For that purpose, I enter into the Congressional Record my comments 
yesterday to the American-Israeli Public Affairs Committee.

 Remarks by House Speaker Newt Gingrich to the American Israeli Public 
                           Affairs Committee

       Speaker Gingrich. Thank you very, much for that remarkable 
     welcome. Although I must warn you that one of the dangers of 
     Washington is you sit here and you listen to the kind of 
     introduction that Bubba Mitchell just gave me, is that as 
     you--as it builds, you start to get excited and you get 
     forward to hearing from the person, and then you realize it's 
     yourself, and there's a sort of immediate letdown. So--
       One of the nice things about working with Bubba is that you 
     always end up looking better than you remembered as he 
     explains whatever the role was. But it is--it's great to be 
     here and to have a chance to be with you, and to be with 
     Melvin. And I appreciate very much all the leadership, the 
     team that has come together here. We work very closely with 
     Howard Core (sp). And as I think many of you know, Arne 
     Christenson, who is the speaker's chief of staff, has a long 
     record. Where's Arne? He's down there. Let me also say that 
     it's great to be back--I look out--I don't want to go through 
     a long list of names and start forgetting people. Ed Levy, 
     who first came to me, I think in 1978, and helped us because 
     he saw a commercial on what was then a brand new innovation 
     called the Superstation, and said this is a guy we want to 
     support. Larry Weinberg, who's been a great friend, out in 
     Los Angeles--we were with recently.
       I'm told that Harriet Zimmerman, who really has been, from 
     an Atlanta standpoint, terribly important, had a back problem 
     and is not here. So I hope those of you--I'm going to try to 
     give her a call, but I hope all of you--I saw Herb 
     Schwartzman was with us a few minutes ago. And just so many 
     friends from all over the country who have been part of the 
     extended family. Many of you have heard me say this before, 
     but it bears repeating, particularly for the younger, newer 
     members. AIPAC is extraordinarily vital to all of American 
     foreign policy. You are the--You are the only institution I 
     know of at the grassroots level which in an effective, 
     consistent manner supports the role of America in the entire 
     world, helps members get to learn about the world. 

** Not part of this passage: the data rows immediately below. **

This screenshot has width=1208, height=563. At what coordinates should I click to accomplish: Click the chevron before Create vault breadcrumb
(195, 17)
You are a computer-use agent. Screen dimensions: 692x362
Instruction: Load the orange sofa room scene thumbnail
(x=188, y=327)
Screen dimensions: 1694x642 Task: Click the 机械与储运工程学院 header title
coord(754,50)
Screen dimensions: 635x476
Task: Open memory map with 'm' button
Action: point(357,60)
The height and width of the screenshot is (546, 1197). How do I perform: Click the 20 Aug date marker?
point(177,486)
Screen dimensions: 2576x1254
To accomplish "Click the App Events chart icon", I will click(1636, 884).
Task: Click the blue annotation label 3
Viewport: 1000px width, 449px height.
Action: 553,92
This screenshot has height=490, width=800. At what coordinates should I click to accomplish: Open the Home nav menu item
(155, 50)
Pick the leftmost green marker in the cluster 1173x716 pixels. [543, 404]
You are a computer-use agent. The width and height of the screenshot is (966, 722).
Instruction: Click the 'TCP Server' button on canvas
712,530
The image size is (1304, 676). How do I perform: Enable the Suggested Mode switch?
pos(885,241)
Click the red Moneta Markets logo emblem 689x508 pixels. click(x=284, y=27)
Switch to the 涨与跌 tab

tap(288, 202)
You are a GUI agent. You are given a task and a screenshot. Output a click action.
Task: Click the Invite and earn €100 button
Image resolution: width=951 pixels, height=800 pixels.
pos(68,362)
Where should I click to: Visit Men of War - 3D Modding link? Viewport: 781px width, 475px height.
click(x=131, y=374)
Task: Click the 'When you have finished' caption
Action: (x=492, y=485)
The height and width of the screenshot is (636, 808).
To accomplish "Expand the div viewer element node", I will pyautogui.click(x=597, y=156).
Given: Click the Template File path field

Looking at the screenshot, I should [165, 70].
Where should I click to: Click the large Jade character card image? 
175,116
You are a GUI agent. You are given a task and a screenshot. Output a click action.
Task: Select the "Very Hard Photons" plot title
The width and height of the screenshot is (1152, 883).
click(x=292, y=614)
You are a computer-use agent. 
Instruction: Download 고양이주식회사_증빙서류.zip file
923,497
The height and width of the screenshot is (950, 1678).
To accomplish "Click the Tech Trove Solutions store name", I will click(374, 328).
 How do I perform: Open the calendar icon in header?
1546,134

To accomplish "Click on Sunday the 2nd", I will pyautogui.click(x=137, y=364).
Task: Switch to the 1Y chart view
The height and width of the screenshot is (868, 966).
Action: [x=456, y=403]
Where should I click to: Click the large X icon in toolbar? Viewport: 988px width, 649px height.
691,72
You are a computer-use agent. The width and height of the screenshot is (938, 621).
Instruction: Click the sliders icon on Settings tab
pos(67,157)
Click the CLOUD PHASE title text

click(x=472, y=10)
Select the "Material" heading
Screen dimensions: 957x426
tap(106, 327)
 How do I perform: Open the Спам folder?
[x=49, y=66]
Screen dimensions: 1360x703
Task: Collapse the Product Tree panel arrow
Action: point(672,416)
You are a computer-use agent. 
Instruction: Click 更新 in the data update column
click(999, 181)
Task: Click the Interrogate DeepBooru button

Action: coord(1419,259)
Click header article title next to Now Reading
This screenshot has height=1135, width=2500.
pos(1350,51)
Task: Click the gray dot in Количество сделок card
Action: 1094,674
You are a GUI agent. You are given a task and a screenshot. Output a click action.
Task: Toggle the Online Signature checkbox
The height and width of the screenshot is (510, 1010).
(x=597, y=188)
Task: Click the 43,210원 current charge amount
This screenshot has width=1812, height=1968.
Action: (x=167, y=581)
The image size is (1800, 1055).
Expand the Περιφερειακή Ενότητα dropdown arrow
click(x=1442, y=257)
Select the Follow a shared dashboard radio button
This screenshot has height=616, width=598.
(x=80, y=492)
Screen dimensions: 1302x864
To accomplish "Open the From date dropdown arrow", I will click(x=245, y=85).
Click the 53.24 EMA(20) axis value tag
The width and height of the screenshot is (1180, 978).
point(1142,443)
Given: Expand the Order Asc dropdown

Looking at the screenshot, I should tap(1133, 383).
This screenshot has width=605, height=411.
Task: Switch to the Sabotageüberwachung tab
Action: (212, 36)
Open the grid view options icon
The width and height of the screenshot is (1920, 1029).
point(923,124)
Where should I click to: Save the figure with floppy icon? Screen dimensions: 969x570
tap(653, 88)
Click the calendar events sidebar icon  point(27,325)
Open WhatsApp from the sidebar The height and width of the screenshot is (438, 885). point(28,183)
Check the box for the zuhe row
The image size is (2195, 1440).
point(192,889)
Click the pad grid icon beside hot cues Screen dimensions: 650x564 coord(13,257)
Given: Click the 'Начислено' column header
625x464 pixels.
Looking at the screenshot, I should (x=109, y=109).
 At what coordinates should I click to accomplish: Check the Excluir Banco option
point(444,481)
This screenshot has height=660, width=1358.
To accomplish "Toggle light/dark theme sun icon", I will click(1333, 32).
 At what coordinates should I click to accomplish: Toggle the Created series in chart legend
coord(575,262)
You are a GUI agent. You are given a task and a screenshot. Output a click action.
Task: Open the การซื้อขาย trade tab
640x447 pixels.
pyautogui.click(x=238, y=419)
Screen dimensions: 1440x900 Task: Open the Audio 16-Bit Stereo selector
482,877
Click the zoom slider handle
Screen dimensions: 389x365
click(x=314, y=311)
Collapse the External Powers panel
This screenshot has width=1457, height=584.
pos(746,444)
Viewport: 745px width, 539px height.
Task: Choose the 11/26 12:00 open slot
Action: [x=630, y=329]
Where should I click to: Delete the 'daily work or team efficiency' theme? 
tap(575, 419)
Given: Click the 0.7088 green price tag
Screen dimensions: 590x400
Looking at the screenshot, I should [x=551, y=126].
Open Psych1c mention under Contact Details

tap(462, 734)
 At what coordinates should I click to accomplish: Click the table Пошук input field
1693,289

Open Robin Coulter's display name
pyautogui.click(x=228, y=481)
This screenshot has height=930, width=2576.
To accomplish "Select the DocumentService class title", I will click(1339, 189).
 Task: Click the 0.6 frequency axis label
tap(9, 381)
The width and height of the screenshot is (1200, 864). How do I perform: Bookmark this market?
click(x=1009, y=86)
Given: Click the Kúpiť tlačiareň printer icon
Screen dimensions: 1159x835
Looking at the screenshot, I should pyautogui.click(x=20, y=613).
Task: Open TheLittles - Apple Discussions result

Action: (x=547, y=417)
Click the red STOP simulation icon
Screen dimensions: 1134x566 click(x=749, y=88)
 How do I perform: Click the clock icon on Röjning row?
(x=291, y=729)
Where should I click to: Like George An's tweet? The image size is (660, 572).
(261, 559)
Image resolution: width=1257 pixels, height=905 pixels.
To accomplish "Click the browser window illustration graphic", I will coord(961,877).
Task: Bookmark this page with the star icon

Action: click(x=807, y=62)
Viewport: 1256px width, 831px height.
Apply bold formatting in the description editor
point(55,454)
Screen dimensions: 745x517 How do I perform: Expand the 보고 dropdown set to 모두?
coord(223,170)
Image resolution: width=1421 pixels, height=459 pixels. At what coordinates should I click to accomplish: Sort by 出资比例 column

     Congressman John Linder took a group again in January and 
     began the process of getting them to realize the realities of 
     power, the realities of distance, and the uniquences of 
     Jerusalem and of the Israeli experience of democracy in the 
     Middle Eastern context.
       And so, far from the foreign aid program and American 
     military programs somehow being burdened by our relationship 
     with Israel, I believe it is fair to say, as a congressional 
     leader, that without your hard work and your grassroots 
     effort and your education programs, the entire foreign aid 
     program would dramatically decline. And it is indeed the 
     aid to the rest of the world which rides on the back of 
     the work you do, and not the aid to Israel which in any 
     way affects what we do around the world.
       So what you're doing strengthens America by educating 
     members of Congress into the importance of our international 
     role and into the importance of leadership, and into the 
     principles that are at the heart of the survival of freedom.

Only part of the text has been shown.